◆ **The problem**
Omit all pictures, and print word for word only the lines from the one containing "Task: Click the 66 Ratings count" through the end of the data.

◆ **Material to process**
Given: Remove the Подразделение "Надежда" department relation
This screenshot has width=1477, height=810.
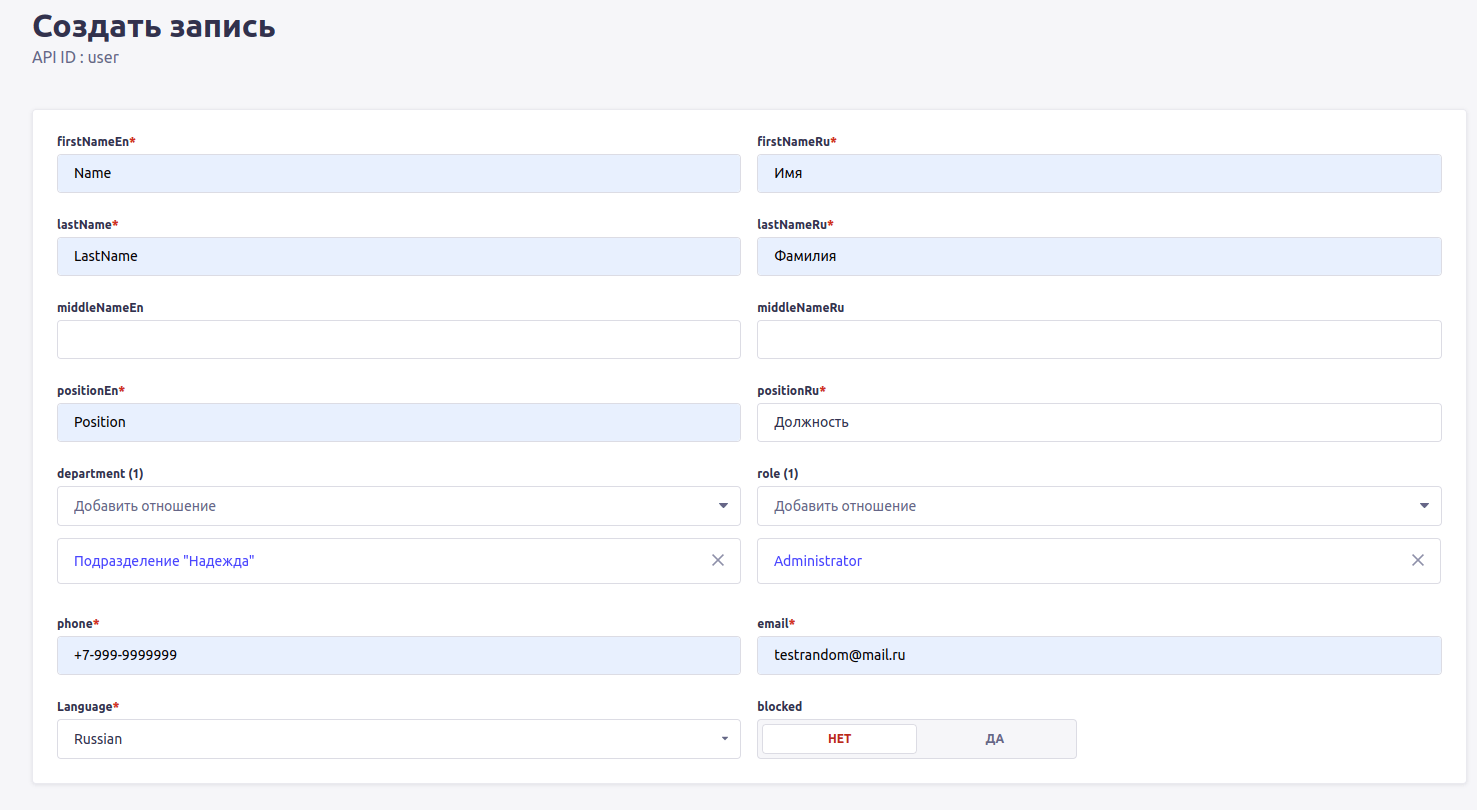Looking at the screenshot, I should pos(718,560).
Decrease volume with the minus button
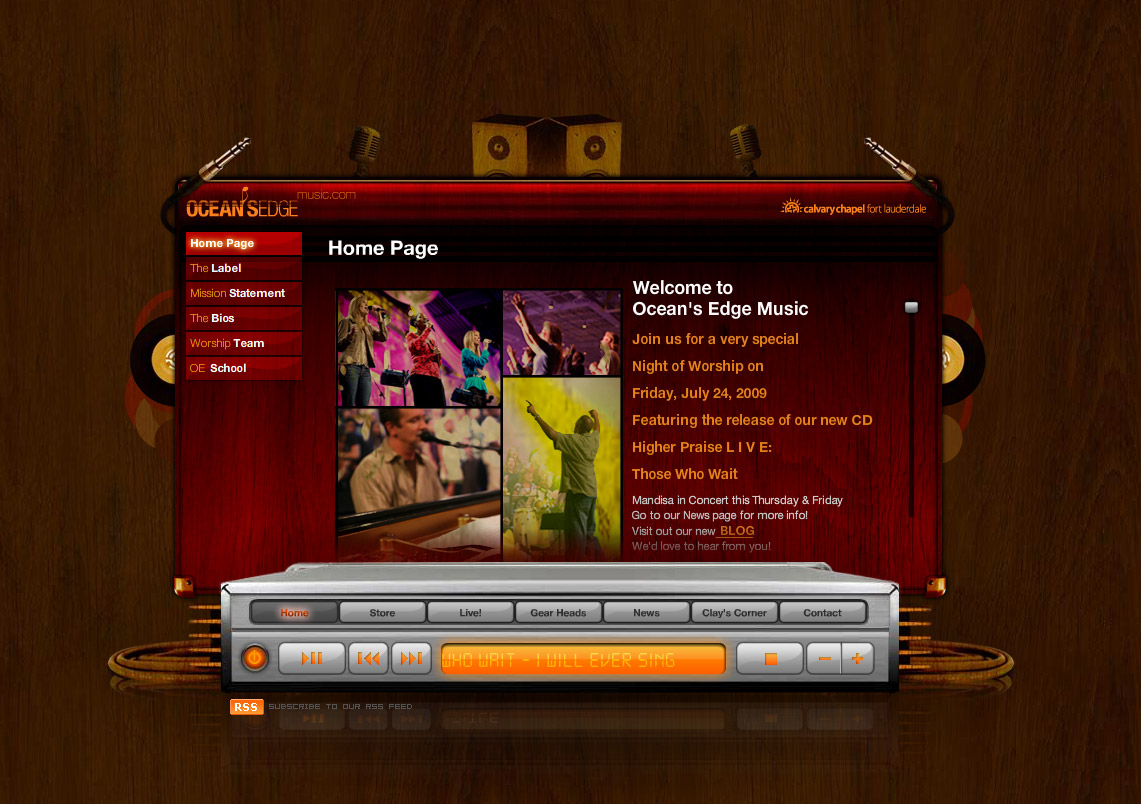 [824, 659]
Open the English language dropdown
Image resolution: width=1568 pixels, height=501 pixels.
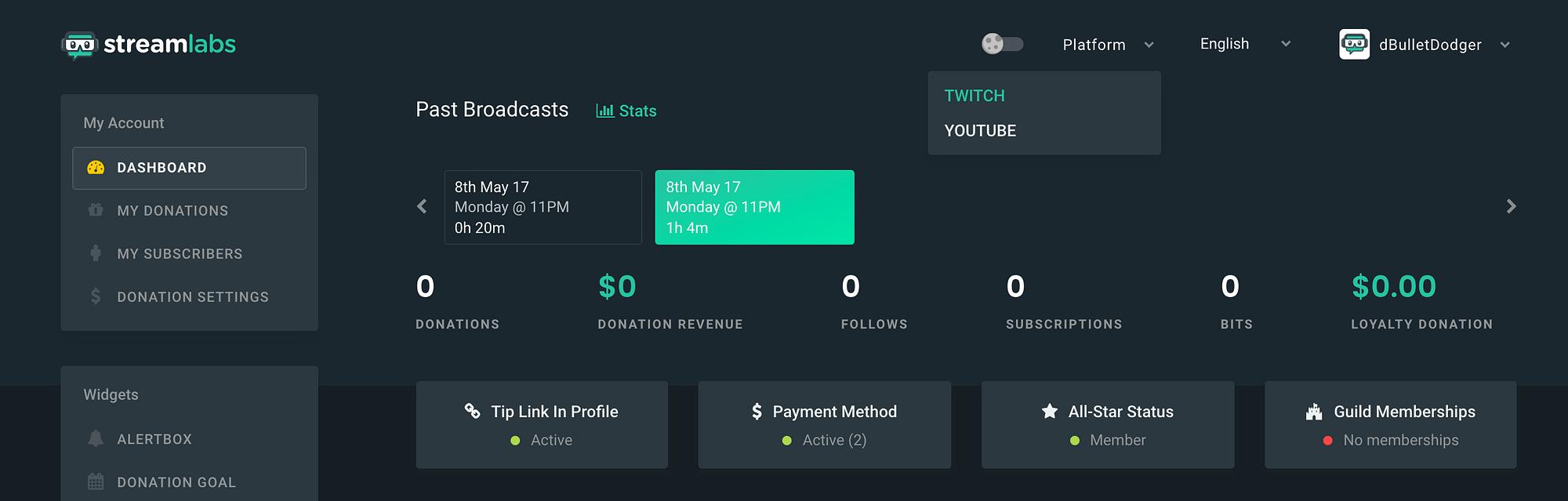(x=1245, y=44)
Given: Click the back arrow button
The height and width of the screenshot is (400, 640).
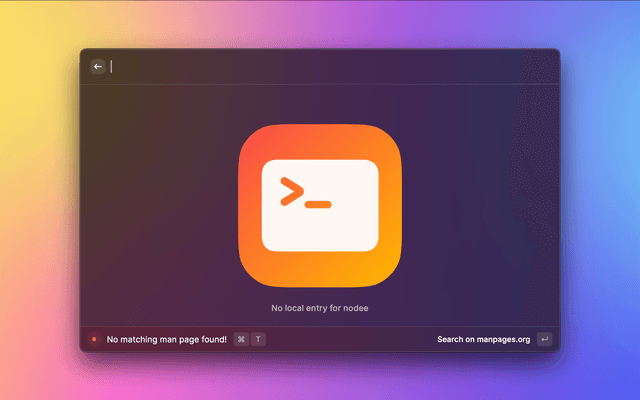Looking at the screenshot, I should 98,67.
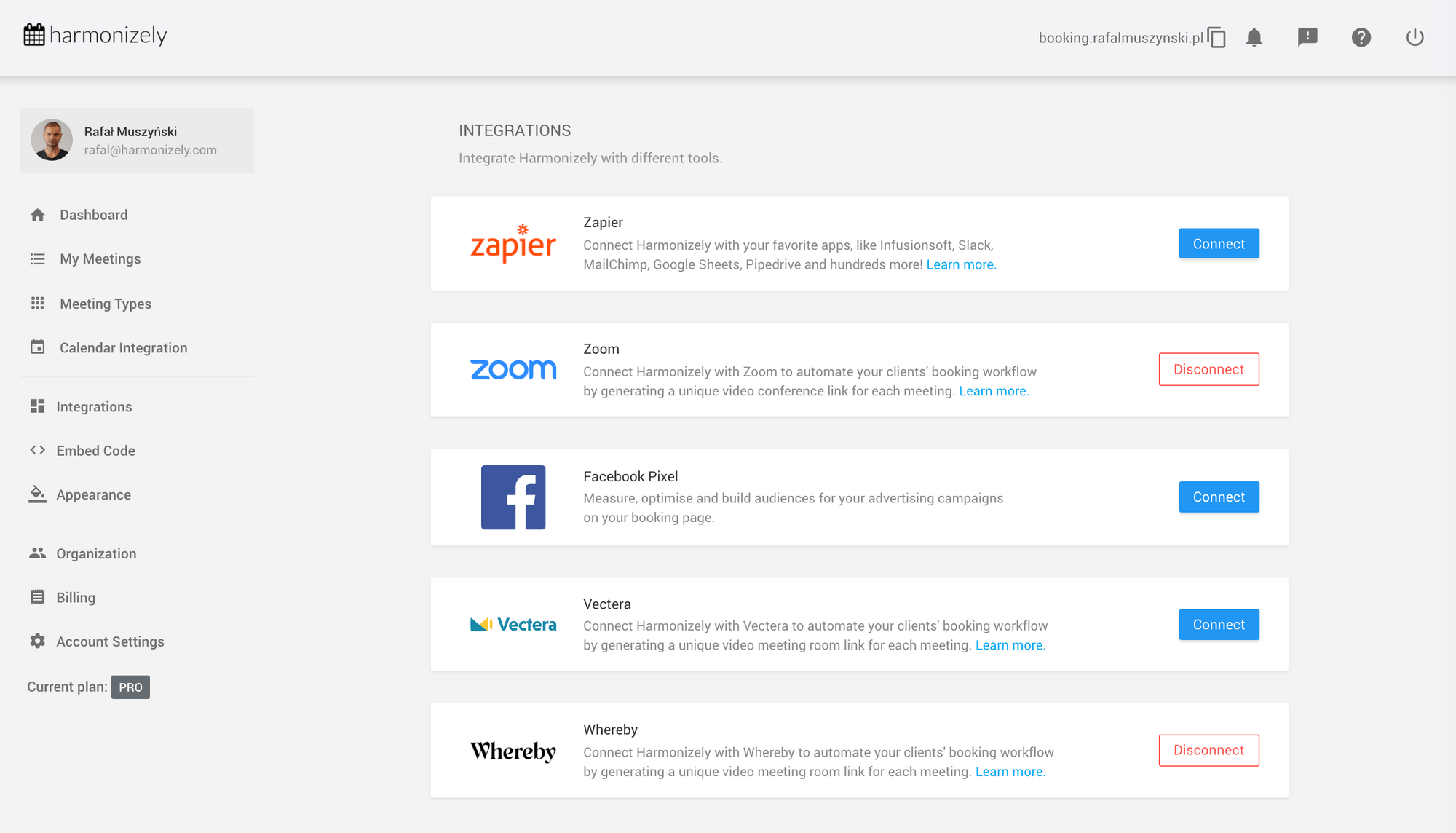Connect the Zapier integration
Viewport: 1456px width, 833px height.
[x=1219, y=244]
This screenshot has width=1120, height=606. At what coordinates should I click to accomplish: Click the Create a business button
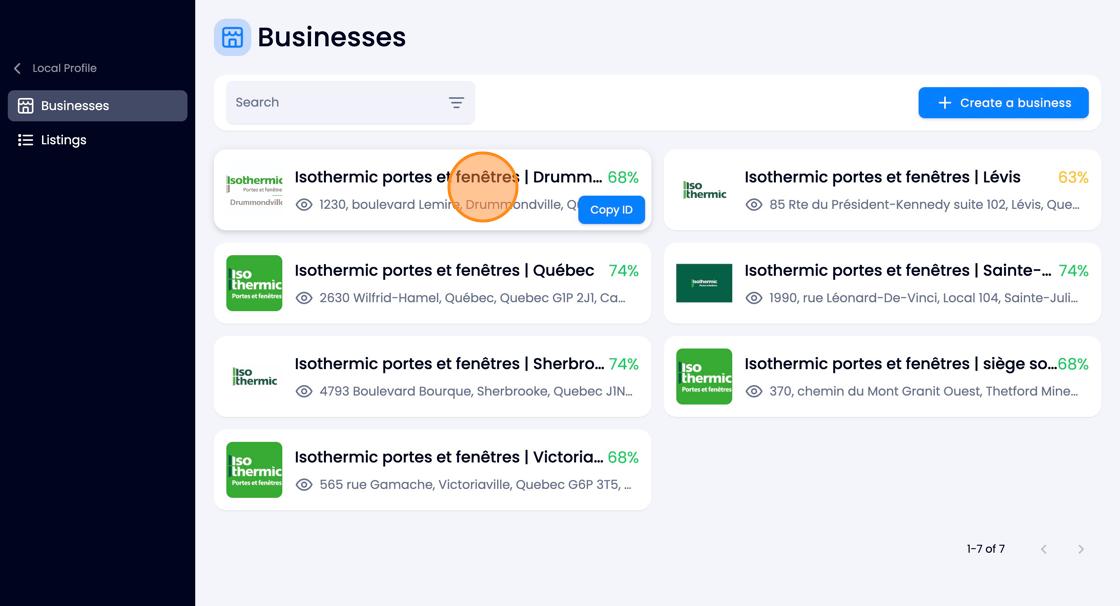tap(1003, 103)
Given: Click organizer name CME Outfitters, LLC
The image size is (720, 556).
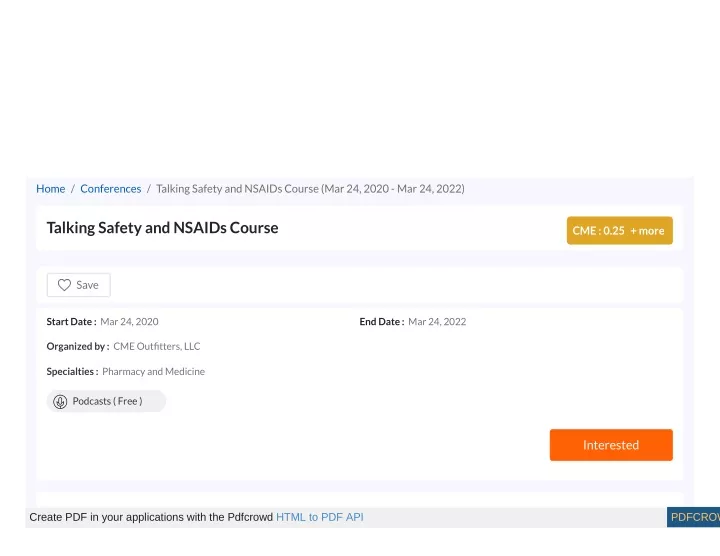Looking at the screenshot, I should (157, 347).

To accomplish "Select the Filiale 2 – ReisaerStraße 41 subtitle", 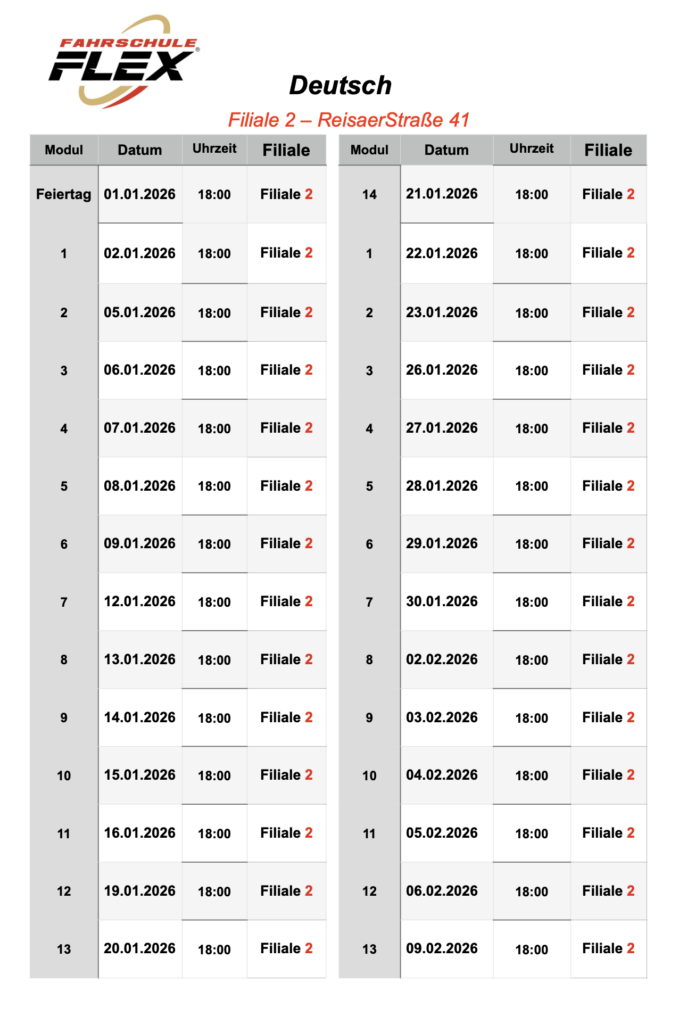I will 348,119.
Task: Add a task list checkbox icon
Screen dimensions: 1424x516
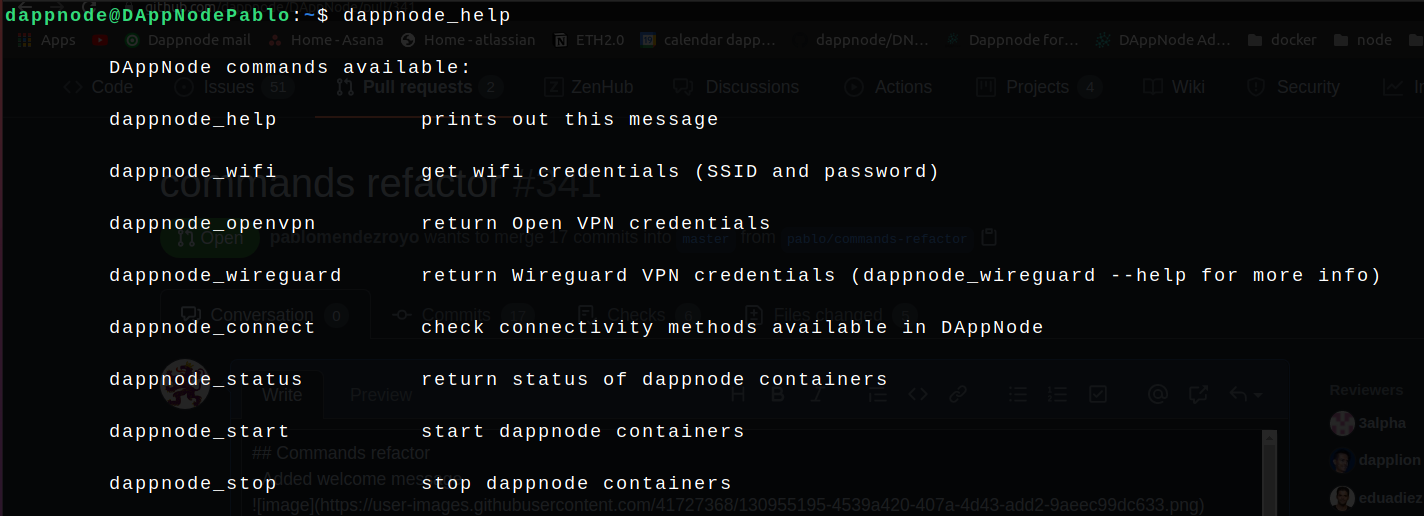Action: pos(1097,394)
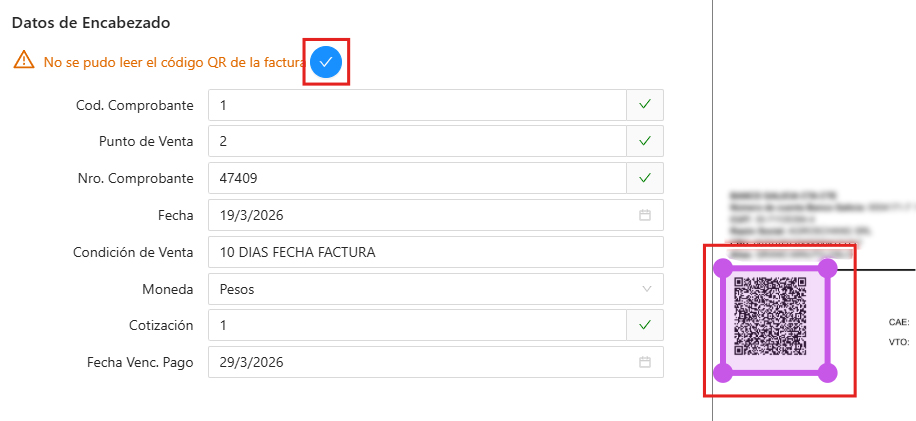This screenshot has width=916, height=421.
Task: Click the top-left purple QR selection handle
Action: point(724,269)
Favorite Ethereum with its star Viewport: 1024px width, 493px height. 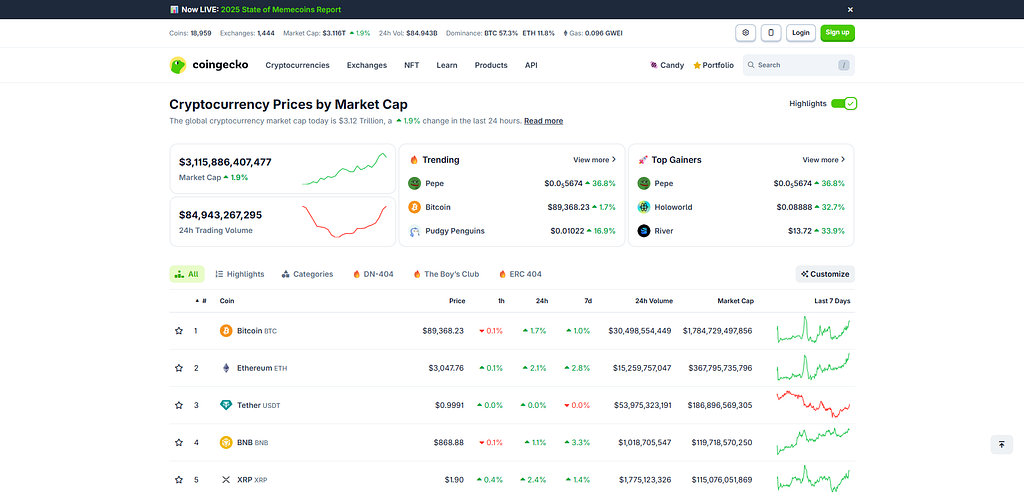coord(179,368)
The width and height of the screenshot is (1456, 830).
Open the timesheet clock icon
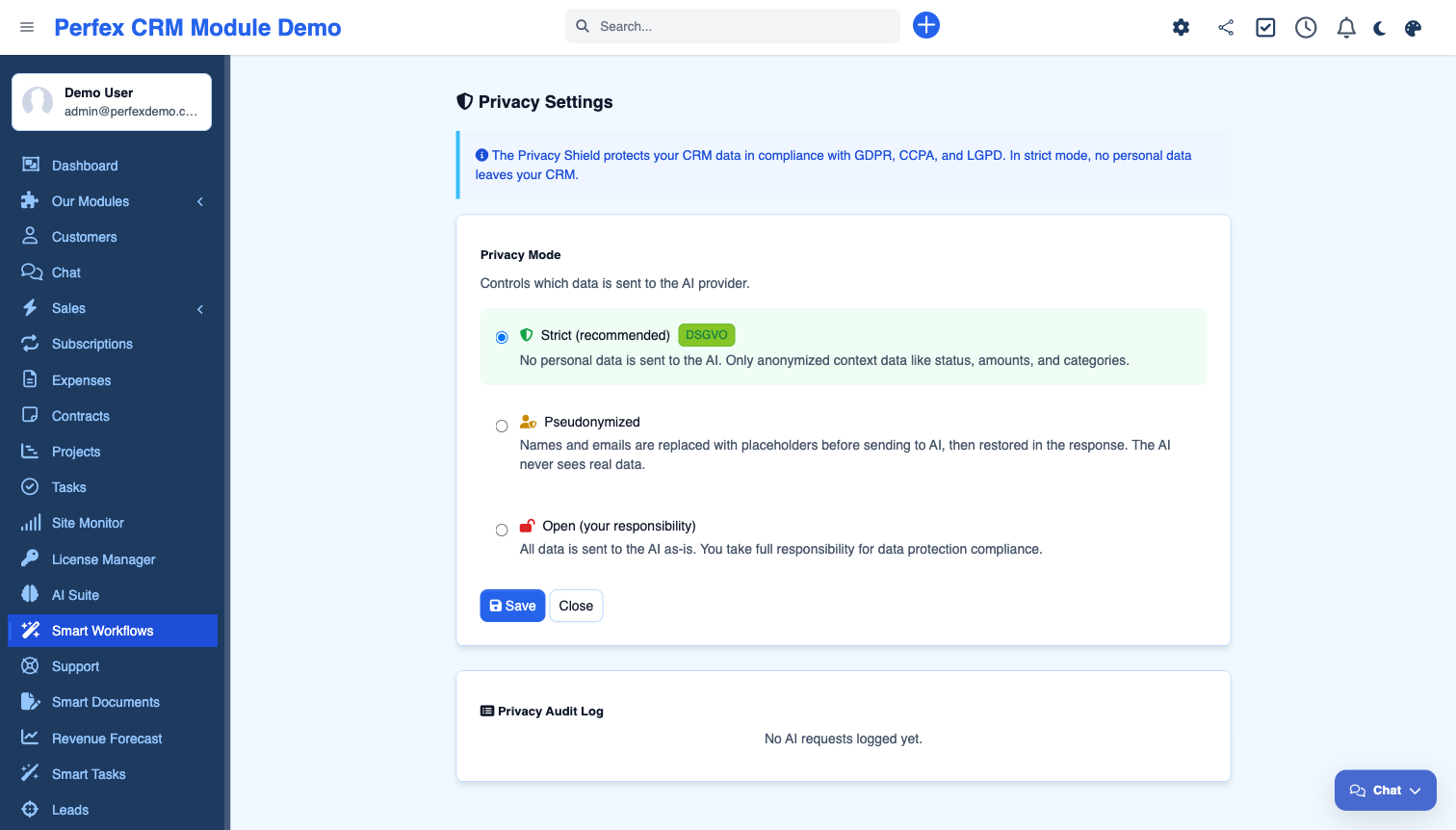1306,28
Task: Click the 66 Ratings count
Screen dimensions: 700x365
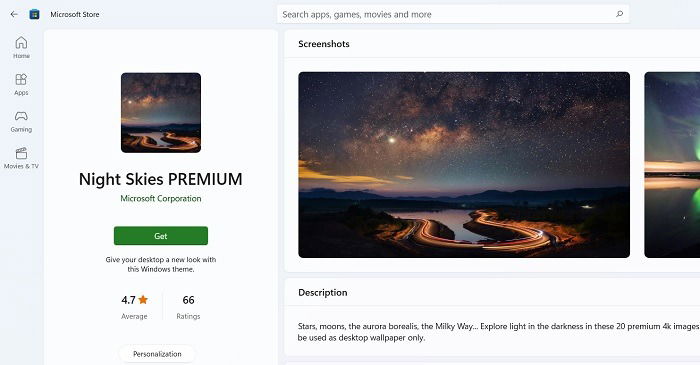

◆ **Reply to the exercise**
Task: Click the 66 Ratings count
Screen dimensions: 700x365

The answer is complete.